Become An Entradan

Director, Oligonucleotide Chemistry

February 11, 2021

The organization:

What’s happening at Entrada Therapeutics? Our mission is simple and direct and that is to treat devastating diseases. Using our proprietary Endosomal Escape Vehicle (EEV) platform, we are advancing a diverse pipeline of oligonucleotide, enzyme, protein and peptide programs to efficiently engage intracellular targets across multiple therapeutic areas. We’re a tight-knit team of experts and leaders in both therapeutics development and rare disease spaces -- our novel approach to drug design and delivery addresses several important challenges associated with the development of large and small molecule therapeutics, and represents a fundamental advancement in the field of intracellular therapeutics delivery.

With backing from 5AM Ventures, MPM Capital, Roche Venture Fund, MRL Ventures Fund and Agent Capital, Entrada Therapeutics is excited to grow and attract colleagues who are ready to join a high energy, dedicated team that likes to get things done and dramatically improve the lives of patients and their families.

The perfect fit:

You should be a self-motivated and highly collaborative leader looking forward to rolling up your sleeves, as you’ll be involved in leading all aspects of our oligonucleotide chemistry group. Your background should be in chemistry, with a significant amount experience with oligonucleotide drug discovery and development. You’ll work side-by-side with your cross function leads to help develop this platform for treating some of the most challenging diseases.

The opportunity:

In this role you will be responsible for managing process development and manufacturing supply logistics of oligonucleotides and conjugates (API) for preclinical and clinical development, including timelines, budgets, risks & mitigations plans for process development, starting materials, and non-GMP and GMP manufacturing campaigns. You will have the opportunity to actively manage development activities at CDMOs for project-specific activities. You’ll also have the opportunity to review technical reports and to draft CMC sections of regulatory submissions. You should be excited to act as the technical subject matter expert (SME) internally for troubleshooting process chemistry issues. As a leader, you should be excited to have the opportunity to recruit, supervise, mentor and guide direct reports to build a high-performance collaborative culture and to facilitate their scientific and career growth.

The necessities:

At Entrada, our passion for science, our devotion to patients and our values drive our behavior:

Humanity- We genuinely care about patients and about one another

Tenacity- We are relentless and persistent in the pursuit of developing therapies for patients

Creativity- We are creative problem solvers

Collaboration- We are more than the sum of our parts

Curiosity- We have a growth mindset and push conventional thought and theory

To thrive on our team, you will need to come with:

  • Your PhD in Chemistry or relevant discipline will have you ready to perform at your best with us as you come with 10 years of experience in an industry setting, preferably in oligonucleotide process development OR your MS in Organic Chemistry or relevant discipline with 15 years of experience in industry and preferably in oligonucleotide process development
  • You should have thorough knowledge of process chemistry and scale-up to develop and implement robust and efficient oligonucleotide drug substance manufacturing processes across the development continuum
  • Make sure to share with us your knowledge of regulatory and quality too!
  • We hope you have experience in technology transfers (managing or executing), and analytical techniques like HPLC, UPLC, NMR, KF, UV, LC-MS, we’d also love for you to have experience working with CDMOs
  • You should have experience leading a team in chemistry, if you haven’t that’s ok just be ready to share with us experiences that would translate well
  • You should have excellent communication, organizational and presentation skills, you’ll have a lot of opportunities to demonstrate this everyday!

The perks:

By becoming a team member here at Entrada, you’ll have access to competitive health, dental, and vision coverage, as well as life insurance, and short term and long-term disability insurance. We value work life balance, and you’ll benefit from discretionary time off and an excellent 401K package. We also offer a generous transportation stipend to commute as you wish. Our location in the vibrant and growing Seaport District is close to all the best that the city of Boston has to offer.

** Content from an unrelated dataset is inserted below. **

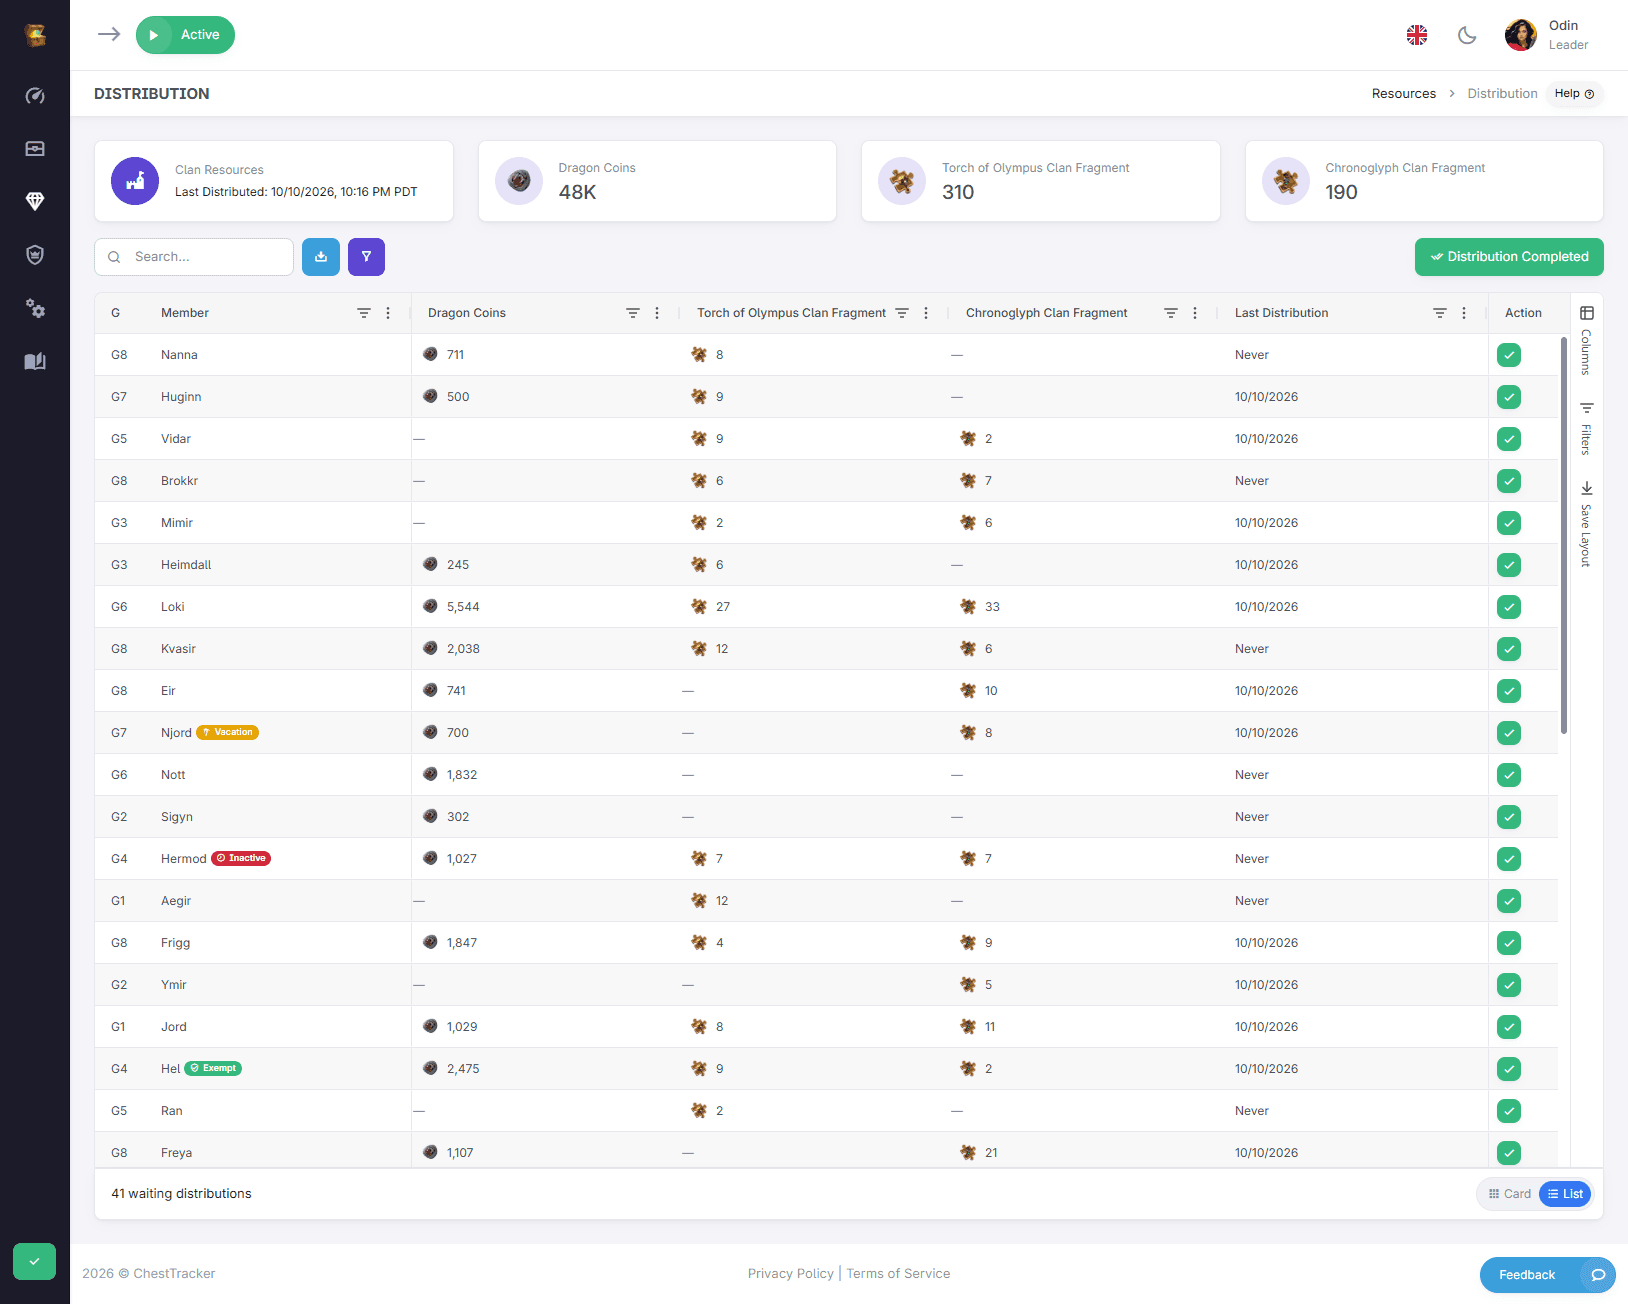Toggle dark mode moon icon

coord(1467,35)
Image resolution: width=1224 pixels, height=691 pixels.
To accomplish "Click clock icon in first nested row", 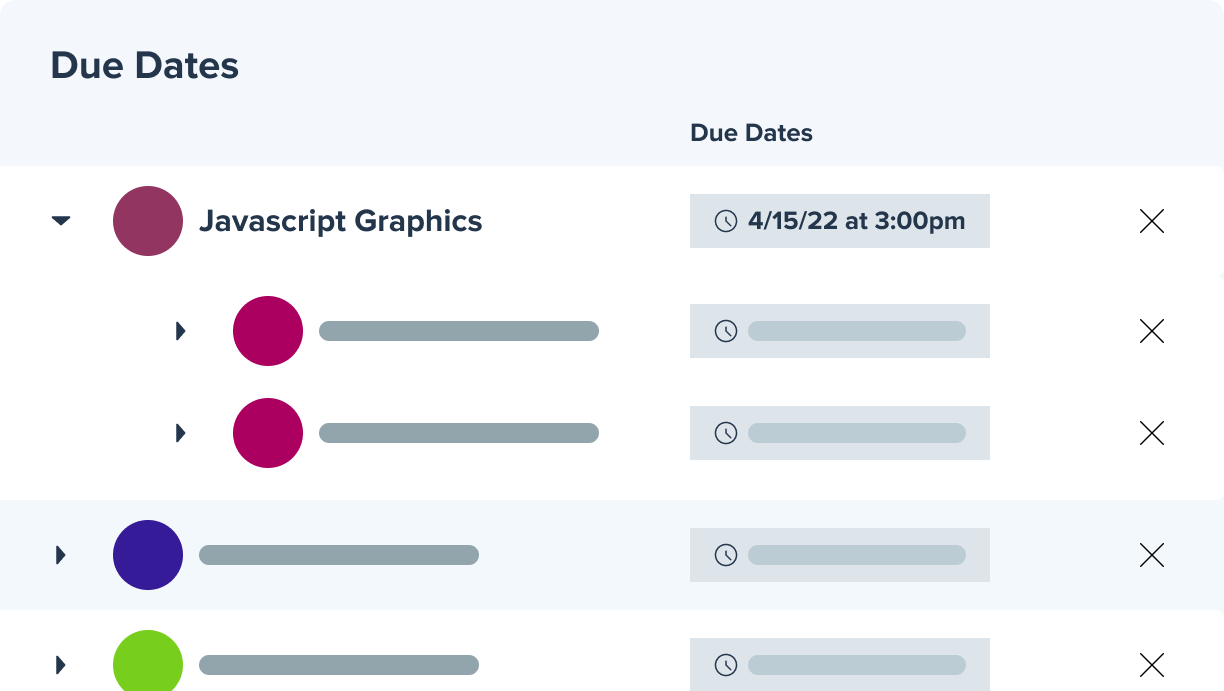I will click(x=726, y=331).
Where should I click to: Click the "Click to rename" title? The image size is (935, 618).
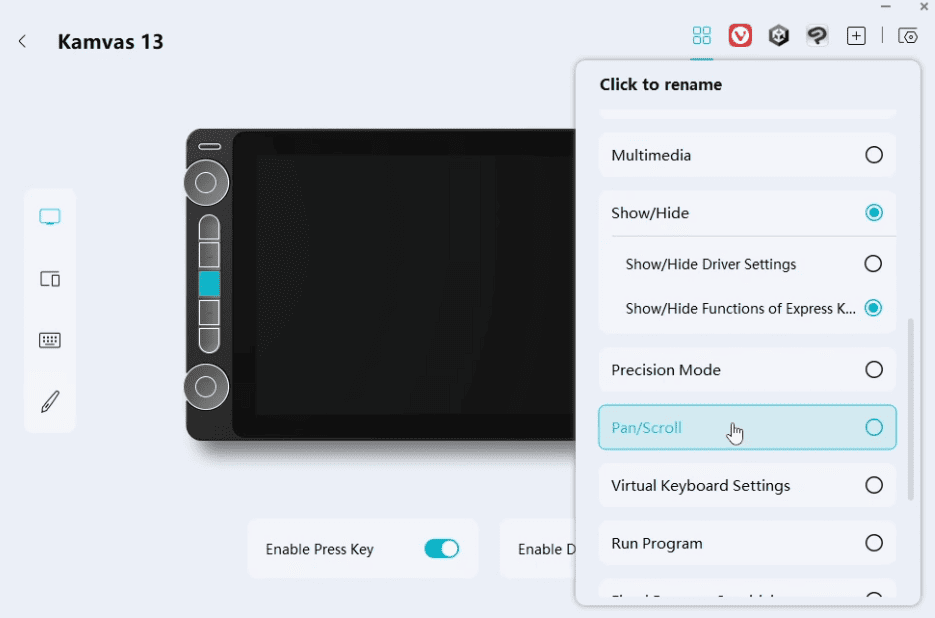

Entrada Therapeutics is an equal opportunity employer. Qualified candidates will receive consideration for employment without regard to race, color, religion, national origin, gender, sexual orientation, gender identity or expression, age, mental or physical disability, and genetic information, marital status, citizenship status, military status, protected veteran status or any other category protected by law.

Third Party Staffing Agencies

Entrada does not accept unsolicited resumes from any source other than directly from candidates. For the protection of all parties involved in the recruiting process, resumes will only be accepted from recruiters/agencies if a signed agreement is in place at the inception of the recruiting effort and authorized for a specified position. Unsolicited resumes sent to Entrada from recruiters/agencies do not constitute any type of relationship between the recruiter/agency and Entrada and do not obligate Entrada to pay fees if we hire from those resumes.